An exact copy of all records is expected, minus the images.
=== Section Start ===
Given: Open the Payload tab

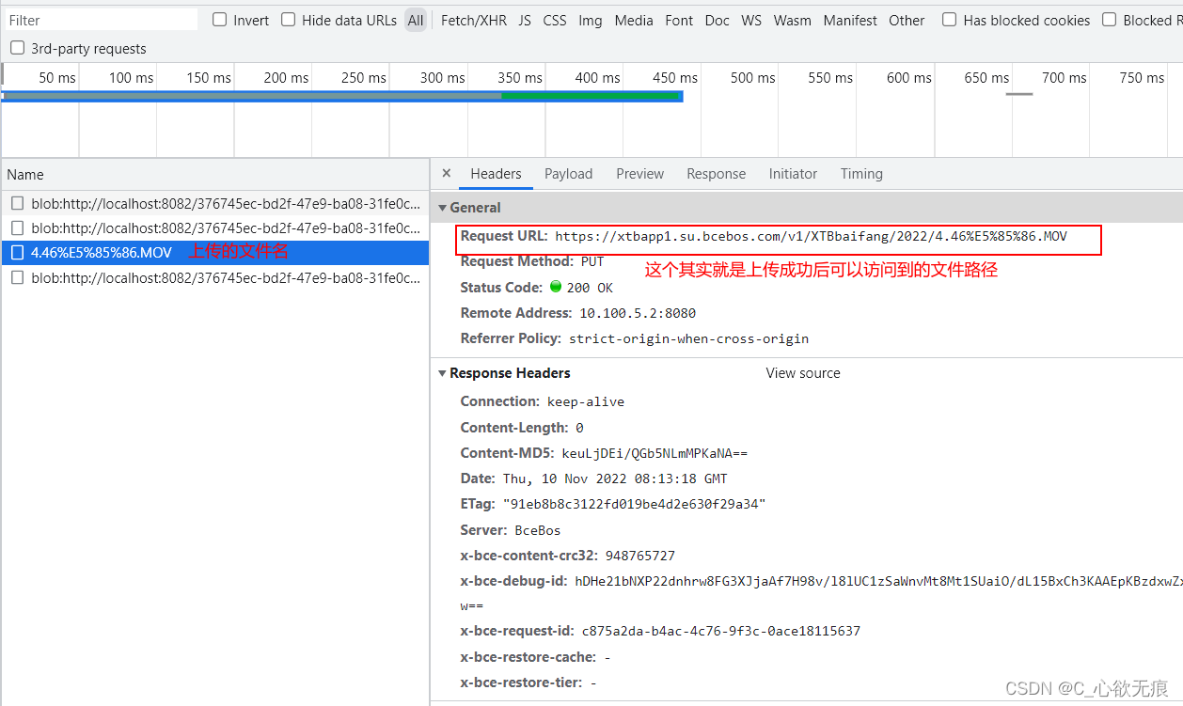Looking at the screenshot, I should tap(568, 174).
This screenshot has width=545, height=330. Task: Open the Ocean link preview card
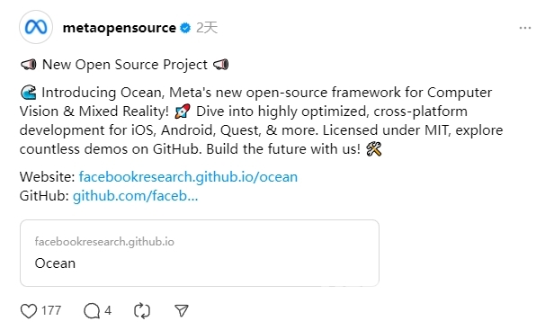[x=200, y=253]
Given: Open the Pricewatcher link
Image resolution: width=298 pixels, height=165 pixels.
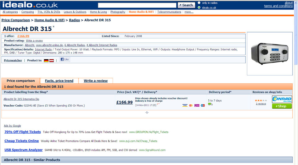Looking at the screenshot, I should pyautogui.click(x=13, y=61).
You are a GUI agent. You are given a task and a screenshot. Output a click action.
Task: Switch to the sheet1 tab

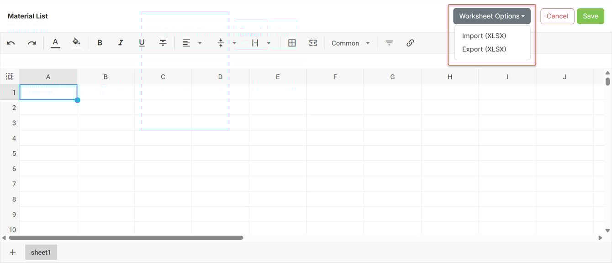(41, 252)
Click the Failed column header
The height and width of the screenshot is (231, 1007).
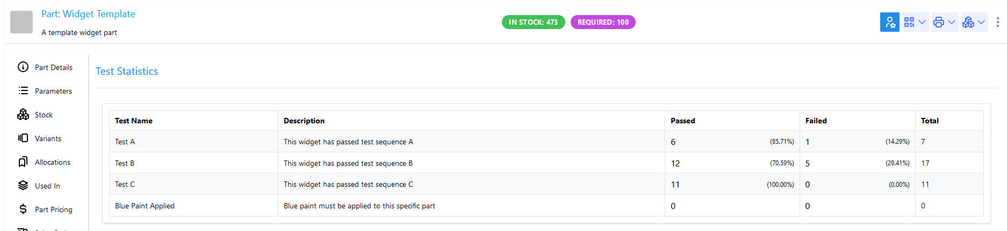tap(816, 121)
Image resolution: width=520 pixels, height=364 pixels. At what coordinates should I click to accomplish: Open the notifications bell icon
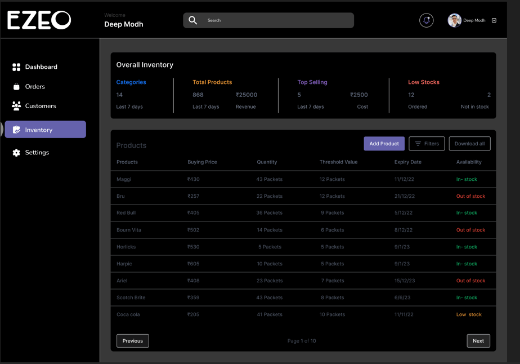[x=426, y=20]
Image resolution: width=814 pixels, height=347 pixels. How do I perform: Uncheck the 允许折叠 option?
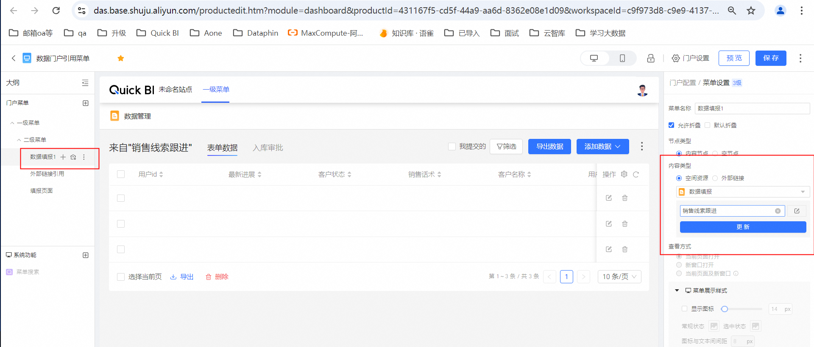[671, 125]
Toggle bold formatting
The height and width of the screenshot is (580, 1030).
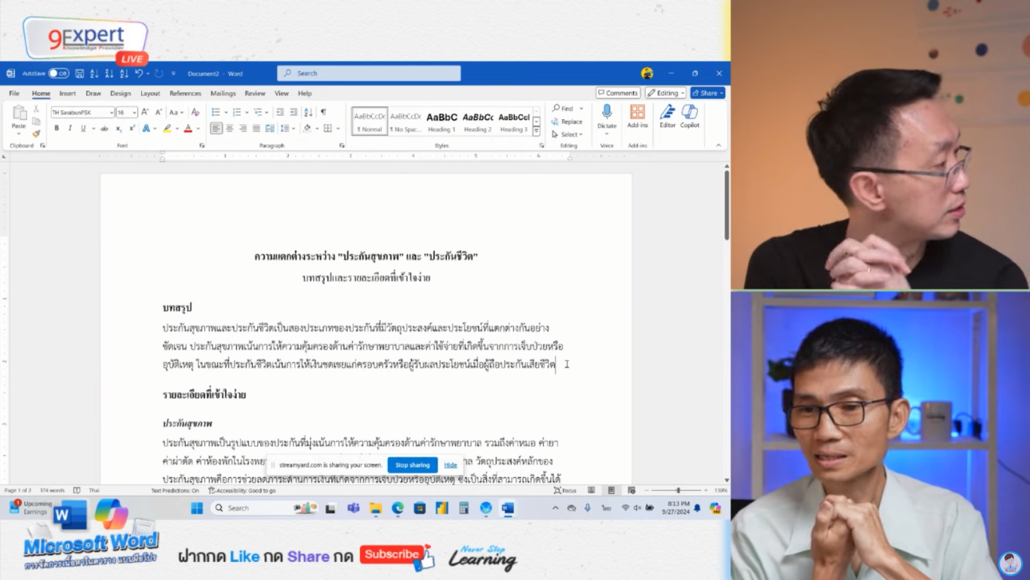point(56,128)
=== Section End ===
### EXERCISE RESULT
Given: Open the Payload tab

Looking at the screenshot, I should tap(568, 174).
This screenshot has width=545, height=330. Task: Open the Ocean link preview card
[x=200, y=253]
Given: Open the Pricewatcher link
Image resolution: width=298 pixels, height=165 pixels.
Looking at the screenshot, I should pyautogui.click(x=13, y=61).
You are a GUI agent. You are given a task and a screenshot. Output a click action.
Task: Switch to the sheet1 tab

(41, 252)
Click the Failed column header
The height and width of the screenshot is (231, 1007).
tap(816, 121)
Image resolution: width=520 pixels, height=364 pixels. At what coordinates should I click to accomplish: Open the notifications bell icon
[x=426, y=20]
Image resolution: width=814 pixels, height=347 pixels. How do I perform: Uncheck the 允许折叠 option?
[671, 125]
Toggle bold formatting
The height and width of the screenshot is (580, 1030).
point(56,128)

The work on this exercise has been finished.